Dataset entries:

——

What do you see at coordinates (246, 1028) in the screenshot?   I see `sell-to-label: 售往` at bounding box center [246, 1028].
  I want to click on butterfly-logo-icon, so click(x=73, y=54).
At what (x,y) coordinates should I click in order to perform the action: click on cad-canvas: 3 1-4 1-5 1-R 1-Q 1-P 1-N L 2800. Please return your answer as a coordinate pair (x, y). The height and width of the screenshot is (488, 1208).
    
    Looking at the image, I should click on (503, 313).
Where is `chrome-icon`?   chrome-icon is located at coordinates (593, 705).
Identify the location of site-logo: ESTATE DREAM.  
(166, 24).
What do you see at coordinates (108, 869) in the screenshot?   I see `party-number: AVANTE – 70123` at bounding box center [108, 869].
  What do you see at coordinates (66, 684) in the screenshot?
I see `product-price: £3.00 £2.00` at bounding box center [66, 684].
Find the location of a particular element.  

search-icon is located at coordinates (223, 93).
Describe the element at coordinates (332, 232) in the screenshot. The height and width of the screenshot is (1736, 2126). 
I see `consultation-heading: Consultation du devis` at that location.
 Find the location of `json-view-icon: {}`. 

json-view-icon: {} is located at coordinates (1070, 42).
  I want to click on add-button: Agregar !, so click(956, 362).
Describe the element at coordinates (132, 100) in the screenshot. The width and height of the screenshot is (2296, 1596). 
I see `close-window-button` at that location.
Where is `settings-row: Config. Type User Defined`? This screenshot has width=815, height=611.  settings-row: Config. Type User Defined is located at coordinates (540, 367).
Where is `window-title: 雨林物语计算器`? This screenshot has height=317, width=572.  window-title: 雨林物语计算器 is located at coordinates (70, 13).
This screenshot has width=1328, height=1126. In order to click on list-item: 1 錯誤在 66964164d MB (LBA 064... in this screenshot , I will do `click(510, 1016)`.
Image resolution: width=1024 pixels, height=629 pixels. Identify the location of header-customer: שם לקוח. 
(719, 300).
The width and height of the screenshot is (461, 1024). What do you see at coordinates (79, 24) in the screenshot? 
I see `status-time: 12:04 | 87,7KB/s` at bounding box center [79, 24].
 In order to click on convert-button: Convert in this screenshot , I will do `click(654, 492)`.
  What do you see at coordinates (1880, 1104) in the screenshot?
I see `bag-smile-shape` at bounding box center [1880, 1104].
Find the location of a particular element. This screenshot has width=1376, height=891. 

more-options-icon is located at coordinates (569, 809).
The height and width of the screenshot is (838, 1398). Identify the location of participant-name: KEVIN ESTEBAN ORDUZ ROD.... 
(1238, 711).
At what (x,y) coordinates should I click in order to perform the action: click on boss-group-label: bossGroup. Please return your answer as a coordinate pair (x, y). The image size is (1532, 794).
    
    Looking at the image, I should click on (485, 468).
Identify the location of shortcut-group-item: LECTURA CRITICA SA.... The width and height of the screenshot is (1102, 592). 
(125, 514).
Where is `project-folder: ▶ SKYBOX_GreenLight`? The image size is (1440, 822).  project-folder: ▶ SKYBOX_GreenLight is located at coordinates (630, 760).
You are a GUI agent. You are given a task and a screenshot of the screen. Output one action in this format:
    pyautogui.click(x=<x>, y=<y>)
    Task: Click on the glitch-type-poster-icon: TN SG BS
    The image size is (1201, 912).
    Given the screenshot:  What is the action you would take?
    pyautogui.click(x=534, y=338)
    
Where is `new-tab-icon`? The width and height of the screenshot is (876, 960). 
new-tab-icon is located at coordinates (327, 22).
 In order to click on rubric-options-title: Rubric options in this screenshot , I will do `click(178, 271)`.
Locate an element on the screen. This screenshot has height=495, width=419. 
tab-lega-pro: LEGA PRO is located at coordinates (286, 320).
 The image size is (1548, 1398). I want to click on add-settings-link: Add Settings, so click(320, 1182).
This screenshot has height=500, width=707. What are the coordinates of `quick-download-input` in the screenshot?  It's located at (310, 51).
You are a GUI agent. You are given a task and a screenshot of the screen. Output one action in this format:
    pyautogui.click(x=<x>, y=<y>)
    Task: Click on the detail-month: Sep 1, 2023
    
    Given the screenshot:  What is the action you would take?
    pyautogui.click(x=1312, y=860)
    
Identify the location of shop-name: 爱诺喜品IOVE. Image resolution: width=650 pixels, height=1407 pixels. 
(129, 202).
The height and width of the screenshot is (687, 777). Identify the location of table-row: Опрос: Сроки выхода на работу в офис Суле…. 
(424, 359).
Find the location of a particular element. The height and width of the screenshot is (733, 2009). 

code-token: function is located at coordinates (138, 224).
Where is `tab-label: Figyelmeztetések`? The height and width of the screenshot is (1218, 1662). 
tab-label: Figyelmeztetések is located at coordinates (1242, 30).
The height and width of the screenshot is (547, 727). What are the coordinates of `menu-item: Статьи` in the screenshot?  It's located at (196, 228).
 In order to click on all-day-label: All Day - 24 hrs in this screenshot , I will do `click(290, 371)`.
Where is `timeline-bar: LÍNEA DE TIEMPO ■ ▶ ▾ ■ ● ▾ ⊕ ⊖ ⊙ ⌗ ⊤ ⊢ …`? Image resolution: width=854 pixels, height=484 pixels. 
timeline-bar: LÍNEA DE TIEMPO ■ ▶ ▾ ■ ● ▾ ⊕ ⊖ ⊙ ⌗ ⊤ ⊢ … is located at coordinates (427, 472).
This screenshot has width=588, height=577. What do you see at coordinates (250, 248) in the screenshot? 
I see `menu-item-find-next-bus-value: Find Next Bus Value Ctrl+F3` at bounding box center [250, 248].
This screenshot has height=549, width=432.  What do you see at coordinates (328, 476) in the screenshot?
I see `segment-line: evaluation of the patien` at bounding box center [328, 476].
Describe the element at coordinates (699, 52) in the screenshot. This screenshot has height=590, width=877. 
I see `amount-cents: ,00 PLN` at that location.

——

▶ TASK TO COMPLETE:
Quote the material above, word for word, from its first line through the line containing "search-icon is located", including that line.

▶ EXERCISE RESPONSE:
What do you see at coordinates (246, 1028) in the screenshot?   I see `sell-to-label: 售往` at bounding box center [246, 1028].
  I want to click on butterfly-logo-icon, so click(x=73, y=54).
At what (x,y) coordinates should I click in order to perform the action: click on cad-canvas: 3 1-4 1-5 1-R 1-Q 1-P 1-N L 2800. Please return your answer as a coordinate pair (x, y). The height and width of the screenshot is (488, 1208).
    
    Looking at the image, I should click on (503, 313).
Where is `chrome-icon`?   chrome-icon is located at coordinates (593, 705).
Identify the location of site-logo: ESTATE DREAM.  
(166, 24).
What do you see at coordinates (108, 869) in the screenshot?   I see `party-number: AVANTE – 70123` at bounding box center [108, 869].
  What do you see at coordinates (66, 684) in the screenshot?
I see `product-price: £3.00 £2.00` at bounding box center [66, 684].
Find the location of a particular element.  

search-icon is located at coordinates (223, 93).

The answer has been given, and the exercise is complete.